Franz Marc (1880 – 1916) was the only native son of Munich in the Blue Rider circle. After studying at the Academy of Fine Arts until 1903, he left the city for several years to work in seclusion in southern Bavaria, living first at Staffelalm near Kochel and then, from 1909 on, in Sindelsdorf. The focus on his favorite motif, the depiction of animals, appears early on in his oeuvre. Two trips to Paris acquainted him with recent tendencies in French art. In 1910, he met August Macke, who taught him the significance of pure color; this encounter and, more importantly, the one with Wassily Kandinsky in 1911 helped him find his personal style. Marc became Kandinsky’s closest artistic associate and a founding member of the Blue Rider group. His Expressionist mature work, too, is almost entirely devoted to the depiction of animals, which he imbued with great symbolic charisma. In his quest for introspection and spiritual catharsis through art, he found in the creatures he painted an inviolate purity.
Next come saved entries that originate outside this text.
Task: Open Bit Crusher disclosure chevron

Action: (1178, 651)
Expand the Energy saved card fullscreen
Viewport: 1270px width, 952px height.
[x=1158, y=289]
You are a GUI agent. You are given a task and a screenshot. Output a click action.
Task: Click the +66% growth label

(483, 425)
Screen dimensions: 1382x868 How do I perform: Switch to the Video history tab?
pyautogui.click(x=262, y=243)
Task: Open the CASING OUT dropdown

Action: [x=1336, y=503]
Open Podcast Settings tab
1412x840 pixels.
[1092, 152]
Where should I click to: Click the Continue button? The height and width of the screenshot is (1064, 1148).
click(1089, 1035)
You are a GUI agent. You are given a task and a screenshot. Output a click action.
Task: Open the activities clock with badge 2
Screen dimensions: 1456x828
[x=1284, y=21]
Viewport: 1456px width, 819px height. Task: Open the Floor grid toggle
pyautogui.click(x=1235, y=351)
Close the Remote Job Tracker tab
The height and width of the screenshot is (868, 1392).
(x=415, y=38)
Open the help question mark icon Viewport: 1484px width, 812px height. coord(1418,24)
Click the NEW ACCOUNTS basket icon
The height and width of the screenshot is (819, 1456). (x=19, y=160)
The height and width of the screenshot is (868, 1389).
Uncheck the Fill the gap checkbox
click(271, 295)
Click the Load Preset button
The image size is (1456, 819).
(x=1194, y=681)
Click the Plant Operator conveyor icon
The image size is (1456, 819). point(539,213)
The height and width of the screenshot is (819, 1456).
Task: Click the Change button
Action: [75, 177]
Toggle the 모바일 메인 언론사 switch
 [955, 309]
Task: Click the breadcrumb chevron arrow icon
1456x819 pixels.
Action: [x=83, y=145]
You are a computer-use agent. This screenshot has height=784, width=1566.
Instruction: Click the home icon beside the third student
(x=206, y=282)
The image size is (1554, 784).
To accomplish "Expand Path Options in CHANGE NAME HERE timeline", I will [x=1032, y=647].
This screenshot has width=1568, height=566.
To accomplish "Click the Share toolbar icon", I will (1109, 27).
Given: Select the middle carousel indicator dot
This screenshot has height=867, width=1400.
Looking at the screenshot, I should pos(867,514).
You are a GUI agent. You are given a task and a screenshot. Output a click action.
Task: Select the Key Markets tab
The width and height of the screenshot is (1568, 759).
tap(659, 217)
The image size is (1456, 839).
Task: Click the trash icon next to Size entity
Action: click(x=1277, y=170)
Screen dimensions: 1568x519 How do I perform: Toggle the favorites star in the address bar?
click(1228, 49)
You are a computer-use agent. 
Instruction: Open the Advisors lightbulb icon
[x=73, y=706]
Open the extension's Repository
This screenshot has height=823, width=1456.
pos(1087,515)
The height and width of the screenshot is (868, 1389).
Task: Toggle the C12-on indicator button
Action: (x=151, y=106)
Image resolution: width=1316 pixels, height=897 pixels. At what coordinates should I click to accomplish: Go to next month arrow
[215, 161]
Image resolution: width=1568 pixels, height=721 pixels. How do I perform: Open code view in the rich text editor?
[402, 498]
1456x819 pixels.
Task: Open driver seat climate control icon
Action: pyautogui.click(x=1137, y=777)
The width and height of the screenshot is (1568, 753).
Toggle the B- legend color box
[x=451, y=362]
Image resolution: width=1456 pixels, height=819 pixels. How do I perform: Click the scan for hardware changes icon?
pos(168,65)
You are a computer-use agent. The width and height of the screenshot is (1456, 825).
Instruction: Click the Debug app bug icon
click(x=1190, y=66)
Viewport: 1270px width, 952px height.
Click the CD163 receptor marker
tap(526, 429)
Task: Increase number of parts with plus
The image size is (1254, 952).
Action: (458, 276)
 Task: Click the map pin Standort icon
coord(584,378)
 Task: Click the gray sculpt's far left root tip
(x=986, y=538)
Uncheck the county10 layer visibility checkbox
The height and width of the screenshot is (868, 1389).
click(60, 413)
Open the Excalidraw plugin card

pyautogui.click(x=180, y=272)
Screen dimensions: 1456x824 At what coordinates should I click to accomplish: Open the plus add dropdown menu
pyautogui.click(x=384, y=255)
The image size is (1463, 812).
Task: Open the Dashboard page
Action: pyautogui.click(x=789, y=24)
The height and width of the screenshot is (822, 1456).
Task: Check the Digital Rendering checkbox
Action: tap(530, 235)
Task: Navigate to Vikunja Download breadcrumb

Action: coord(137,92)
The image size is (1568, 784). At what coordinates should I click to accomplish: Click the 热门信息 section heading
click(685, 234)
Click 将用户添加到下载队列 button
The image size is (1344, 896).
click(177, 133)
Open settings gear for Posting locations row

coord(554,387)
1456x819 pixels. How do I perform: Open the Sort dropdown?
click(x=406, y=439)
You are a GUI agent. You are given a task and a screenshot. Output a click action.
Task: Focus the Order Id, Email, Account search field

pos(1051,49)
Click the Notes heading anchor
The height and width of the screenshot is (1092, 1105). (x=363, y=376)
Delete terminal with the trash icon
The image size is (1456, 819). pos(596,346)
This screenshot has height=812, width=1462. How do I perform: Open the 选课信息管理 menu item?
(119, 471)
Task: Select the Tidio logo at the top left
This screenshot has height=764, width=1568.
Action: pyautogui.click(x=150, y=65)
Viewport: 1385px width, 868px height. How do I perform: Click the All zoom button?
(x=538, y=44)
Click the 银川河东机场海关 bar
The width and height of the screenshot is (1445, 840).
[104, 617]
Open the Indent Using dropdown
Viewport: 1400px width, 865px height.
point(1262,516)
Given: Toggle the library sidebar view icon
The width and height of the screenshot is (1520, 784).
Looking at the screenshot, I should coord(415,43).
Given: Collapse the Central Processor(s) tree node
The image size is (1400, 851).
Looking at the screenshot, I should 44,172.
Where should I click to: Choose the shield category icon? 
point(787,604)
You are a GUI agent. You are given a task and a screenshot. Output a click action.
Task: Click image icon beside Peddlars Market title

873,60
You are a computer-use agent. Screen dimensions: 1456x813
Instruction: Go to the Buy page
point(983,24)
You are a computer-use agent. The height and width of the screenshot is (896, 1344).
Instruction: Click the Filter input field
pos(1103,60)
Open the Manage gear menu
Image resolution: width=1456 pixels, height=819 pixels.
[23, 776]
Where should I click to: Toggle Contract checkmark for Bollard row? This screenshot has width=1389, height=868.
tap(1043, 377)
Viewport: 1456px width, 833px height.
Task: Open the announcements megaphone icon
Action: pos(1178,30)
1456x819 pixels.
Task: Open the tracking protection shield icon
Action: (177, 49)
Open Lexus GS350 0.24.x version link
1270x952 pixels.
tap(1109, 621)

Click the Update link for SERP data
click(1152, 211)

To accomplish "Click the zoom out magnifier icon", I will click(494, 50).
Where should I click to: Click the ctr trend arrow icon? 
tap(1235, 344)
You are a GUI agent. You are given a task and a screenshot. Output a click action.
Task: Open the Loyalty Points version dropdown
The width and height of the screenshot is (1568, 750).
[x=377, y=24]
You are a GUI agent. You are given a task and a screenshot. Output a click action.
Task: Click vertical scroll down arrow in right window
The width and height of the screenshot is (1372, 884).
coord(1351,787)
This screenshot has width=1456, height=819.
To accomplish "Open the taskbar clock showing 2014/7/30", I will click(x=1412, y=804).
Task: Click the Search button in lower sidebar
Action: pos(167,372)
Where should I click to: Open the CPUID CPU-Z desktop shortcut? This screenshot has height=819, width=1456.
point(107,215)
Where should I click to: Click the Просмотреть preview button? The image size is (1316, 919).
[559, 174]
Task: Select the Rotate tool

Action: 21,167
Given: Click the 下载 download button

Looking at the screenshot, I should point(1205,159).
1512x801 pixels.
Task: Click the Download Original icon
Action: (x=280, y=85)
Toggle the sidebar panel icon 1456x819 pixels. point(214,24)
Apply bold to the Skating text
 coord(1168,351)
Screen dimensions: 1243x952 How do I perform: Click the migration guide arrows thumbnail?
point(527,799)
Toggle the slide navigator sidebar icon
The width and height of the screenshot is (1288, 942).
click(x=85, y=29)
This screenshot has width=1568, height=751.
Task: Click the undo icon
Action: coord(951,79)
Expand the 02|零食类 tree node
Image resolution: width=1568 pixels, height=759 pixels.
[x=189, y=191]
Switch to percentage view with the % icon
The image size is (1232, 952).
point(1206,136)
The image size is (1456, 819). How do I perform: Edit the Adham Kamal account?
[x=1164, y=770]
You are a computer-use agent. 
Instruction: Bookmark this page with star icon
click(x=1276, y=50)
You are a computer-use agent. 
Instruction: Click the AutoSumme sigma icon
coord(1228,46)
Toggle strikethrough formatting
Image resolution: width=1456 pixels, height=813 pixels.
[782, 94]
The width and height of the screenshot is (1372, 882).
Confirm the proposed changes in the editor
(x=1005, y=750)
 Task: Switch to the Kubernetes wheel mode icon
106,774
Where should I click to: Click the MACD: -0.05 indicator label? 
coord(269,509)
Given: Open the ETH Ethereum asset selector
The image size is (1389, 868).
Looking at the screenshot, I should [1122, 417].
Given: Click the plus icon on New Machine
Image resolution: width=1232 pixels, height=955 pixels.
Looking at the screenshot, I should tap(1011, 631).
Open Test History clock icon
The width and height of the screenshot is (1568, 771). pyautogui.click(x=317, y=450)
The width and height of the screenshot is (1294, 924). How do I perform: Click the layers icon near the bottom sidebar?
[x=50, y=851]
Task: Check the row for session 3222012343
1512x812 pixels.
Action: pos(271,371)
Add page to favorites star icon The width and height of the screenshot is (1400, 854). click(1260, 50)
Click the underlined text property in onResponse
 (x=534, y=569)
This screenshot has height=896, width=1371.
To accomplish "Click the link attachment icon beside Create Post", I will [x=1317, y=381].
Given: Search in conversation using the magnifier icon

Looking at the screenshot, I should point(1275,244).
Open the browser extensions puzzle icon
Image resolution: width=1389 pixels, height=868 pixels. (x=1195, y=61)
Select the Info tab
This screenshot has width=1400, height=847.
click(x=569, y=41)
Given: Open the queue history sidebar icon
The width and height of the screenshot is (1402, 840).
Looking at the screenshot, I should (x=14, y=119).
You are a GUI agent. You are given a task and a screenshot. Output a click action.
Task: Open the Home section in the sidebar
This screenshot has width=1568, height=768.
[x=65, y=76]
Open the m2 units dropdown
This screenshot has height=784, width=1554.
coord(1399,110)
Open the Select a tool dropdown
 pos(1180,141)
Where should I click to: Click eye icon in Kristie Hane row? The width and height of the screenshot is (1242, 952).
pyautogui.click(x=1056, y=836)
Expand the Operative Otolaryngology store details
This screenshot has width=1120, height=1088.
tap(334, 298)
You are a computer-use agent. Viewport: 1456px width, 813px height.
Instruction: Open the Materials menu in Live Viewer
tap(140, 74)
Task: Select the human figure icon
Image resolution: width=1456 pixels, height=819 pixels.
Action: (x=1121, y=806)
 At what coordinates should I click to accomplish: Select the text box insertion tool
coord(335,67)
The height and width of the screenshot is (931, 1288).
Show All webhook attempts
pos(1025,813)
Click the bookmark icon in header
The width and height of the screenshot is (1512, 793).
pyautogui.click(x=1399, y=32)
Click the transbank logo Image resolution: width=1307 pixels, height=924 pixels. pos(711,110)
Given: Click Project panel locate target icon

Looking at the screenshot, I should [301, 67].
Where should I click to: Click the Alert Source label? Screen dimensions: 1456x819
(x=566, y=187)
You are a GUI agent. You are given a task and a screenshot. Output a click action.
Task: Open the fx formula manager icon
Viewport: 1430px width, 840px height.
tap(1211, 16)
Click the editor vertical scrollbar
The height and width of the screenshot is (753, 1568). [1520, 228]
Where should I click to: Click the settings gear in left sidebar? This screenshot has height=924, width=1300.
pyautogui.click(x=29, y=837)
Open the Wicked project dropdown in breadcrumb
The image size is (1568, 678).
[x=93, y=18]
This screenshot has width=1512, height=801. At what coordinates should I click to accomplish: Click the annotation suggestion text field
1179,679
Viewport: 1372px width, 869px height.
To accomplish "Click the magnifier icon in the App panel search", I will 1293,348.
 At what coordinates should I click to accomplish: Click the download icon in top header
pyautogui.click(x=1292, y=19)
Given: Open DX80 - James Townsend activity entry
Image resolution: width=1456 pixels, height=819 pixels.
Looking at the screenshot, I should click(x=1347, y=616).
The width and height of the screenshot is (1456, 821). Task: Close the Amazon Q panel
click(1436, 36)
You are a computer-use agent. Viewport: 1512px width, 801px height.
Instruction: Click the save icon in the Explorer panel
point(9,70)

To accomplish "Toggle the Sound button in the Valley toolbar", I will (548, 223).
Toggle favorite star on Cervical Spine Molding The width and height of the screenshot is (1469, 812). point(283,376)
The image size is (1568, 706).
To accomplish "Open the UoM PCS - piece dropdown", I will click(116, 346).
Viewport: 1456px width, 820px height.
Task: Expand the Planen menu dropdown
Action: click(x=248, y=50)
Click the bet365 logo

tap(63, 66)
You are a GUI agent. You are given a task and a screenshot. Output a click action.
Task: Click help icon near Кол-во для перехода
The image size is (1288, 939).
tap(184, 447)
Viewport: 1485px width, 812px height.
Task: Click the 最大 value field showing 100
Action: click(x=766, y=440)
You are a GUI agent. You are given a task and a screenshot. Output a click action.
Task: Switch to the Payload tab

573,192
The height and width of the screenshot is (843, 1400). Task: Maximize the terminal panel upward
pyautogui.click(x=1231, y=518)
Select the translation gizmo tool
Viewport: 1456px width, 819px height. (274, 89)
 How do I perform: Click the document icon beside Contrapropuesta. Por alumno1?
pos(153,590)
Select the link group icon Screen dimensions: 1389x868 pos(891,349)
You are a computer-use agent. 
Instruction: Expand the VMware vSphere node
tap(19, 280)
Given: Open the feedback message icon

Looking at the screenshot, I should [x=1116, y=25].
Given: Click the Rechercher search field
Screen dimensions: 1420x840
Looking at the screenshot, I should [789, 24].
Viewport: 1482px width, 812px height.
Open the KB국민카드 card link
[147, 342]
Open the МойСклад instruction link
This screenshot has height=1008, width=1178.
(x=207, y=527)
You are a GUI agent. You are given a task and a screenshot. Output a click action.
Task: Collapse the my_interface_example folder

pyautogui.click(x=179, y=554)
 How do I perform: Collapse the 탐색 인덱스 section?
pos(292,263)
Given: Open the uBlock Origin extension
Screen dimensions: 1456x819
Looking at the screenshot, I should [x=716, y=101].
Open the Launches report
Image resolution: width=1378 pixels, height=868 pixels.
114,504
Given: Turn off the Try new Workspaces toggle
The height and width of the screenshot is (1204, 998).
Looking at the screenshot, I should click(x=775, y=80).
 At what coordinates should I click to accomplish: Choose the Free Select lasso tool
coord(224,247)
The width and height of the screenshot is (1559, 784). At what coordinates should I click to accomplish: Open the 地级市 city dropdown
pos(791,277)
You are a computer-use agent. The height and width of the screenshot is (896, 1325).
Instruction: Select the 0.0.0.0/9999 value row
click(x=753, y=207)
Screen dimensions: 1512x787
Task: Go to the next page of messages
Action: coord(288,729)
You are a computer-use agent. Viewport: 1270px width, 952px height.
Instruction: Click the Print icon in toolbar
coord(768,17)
In the few years between 1911 and 1914, Franz Marc created an eminent oeuvre whose formal range was enriched by the encounter with Robert Delaunay, whom he visited in Paris with August Macke in 1912; he drew inspiration from Delaunay’s colorful Orphic Cubism as well as the rhythmical fragmentations of the Italian Futurists. In 1914, he also produced several abstract compositions, although these works never deny their roots in the organic world. When Worl War I broke out in 1914, Marc was drafted and sent to the French front; he was killed near Verdun in 1916.

“I try to heighten my sensitivity to the organic rhythm inherent in all things, try to hone a pantheistic empathetic sense for the quivering and trickling blood in nature, in trees, in animals, in the air […] I see no more felicitous means to ‘animalize’ art than the depiction of beasts. That is why I resort to the genre.”